SweRank+: Multilingual, Multi-Turn Code Ranking for Software Issue Localization
This addresses the challenge of maintaining large-scale, multilingual codebases for developers, though it is incremental as it builds on existing ranking approaches.
The paper tackles the problem of localizing software issues in multilingual codebases by mapping error descriptions to relevant functions, introducing SweRank+ which combines a cross-lingual ranking tool and an agentic search setup to achieve state-of-the-art performance on benchmarks across various languages.
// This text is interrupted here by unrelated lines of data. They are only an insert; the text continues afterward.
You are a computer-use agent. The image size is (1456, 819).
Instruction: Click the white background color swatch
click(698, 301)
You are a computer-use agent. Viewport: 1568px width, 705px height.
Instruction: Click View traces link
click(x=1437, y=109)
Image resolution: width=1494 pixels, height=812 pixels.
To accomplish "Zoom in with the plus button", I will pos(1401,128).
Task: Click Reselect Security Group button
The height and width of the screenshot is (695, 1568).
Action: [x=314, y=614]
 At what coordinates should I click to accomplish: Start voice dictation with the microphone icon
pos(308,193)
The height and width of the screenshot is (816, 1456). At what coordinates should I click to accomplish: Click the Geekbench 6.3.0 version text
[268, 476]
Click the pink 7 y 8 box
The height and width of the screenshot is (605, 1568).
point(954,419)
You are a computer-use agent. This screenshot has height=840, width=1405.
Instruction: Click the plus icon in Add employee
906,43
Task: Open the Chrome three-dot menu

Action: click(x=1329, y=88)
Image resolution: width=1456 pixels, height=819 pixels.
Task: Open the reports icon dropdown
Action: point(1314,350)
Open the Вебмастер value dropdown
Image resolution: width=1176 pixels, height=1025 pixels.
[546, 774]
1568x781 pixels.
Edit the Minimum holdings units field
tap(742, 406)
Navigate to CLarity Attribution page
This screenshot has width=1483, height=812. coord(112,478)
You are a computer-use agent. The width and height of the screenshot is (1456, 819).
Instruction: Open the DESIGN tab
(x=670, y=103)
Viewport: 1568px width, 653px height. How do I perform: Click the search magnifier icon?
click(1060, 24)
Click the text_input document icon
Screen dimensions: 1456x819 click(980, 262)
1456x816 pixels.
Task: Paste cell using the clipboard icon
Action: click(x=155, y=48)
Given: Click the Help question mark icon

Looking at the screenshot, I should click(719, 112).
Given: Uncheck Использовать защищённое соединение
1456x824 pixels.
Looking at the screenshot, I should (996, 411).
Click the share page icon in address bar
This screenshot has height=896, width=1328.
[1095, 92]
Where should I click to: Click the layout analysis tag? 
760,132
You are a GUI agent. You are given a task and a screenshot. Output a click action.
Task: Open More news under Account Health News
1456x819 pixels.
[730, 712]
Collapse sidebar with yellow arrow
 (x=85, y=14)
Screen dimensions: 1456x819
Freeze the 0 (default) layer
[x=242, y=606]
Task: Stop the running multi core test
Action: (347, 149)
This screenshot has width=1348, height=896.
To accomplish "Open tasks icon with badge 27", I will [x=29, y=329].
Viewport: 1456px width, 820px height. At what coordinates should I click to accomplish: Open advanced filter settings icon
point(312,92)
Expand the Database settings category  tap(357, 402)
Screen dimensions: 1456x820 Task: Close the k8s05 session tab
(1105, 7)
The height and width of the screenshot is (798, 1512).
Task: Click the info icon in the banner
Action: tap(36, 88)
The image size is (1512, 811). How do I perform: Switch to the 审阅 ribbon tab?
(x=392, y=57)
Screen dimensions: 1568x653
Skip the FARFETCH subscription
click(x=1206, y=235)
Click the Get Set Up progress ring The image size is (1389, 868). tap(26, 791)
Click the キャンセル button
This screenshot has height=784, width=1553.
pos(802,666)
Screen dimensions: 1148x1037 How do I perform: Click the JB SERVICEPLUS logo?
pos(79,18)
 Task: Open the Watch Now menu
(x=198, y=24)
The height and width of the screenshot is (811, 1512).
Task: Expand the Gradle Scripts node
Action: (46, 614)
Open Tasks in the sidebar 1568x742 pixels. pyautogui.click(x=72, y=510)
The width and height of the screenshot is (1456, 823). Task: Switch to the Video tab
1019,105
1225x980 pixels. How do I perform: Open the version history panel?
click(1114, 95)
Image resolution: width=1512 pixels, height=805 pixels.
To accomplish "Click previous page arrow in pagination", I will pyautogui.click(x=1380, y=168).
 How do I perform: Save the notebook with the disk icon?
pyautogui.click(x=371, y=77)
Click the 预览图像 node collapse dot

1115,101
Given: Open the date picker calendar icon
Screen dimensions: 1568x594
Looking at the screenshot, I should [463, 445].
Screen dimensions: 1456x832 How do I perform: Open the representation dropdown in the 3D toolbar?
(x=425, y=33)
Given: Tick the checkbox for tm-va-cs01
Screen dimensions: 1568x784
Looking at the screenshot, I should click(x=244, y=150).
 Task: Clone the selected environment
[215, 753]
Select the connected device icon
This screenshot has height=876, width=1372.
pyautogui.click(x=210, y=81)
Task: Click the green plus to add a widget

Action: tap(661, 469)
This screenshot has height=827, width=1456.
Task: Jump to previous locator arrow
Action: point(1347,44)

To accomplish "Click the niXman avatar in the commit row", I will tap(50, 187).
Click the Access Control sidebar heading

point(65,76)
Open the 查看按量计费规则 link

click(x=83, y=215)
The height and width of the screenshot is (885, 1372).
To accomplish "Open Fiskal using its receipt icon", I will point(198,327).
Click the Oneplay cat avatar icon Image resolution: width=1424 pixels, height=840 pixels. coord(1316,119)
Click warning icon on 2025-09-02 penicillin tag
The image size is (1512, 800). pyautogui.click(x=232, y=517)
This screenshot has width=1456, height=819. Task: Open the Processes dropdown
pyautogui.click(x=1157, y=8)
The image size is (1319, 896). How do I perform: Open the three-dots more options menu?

Maintaining large-scale, multilingual codebases hinges on accurately localizing issues, which requires mapping natural-language error descriptions to the relevant functions that need to be modified. However, existing ranking approaches are often Python-centric and perform a single-pass search over the codebase. This work introduces SweRank+, a framework that couples SweRankMulti, a cross-lingual code ranking tool, with SweRankAgent, an agentic search setup, for iterative, multi-turn reasoning over the code repository. SweRankMulti comprises a code embedding retriever and a listwise LLM reranker, and is trained using a carefully curated large-scale issue localization dataset spanning multiple popular programming languages. SweRankAgent adopts an agentic search loop that moves beyond single-shot localization with a memory buffer to reason and accumulate relevant localization candidates over multiple turns. Our experiments on issue localization benchmarks spanning various languages demonstrate new state-of-the-art performance with SweRankMulti, while SweRankAgent further improves localization over single-pass ranking.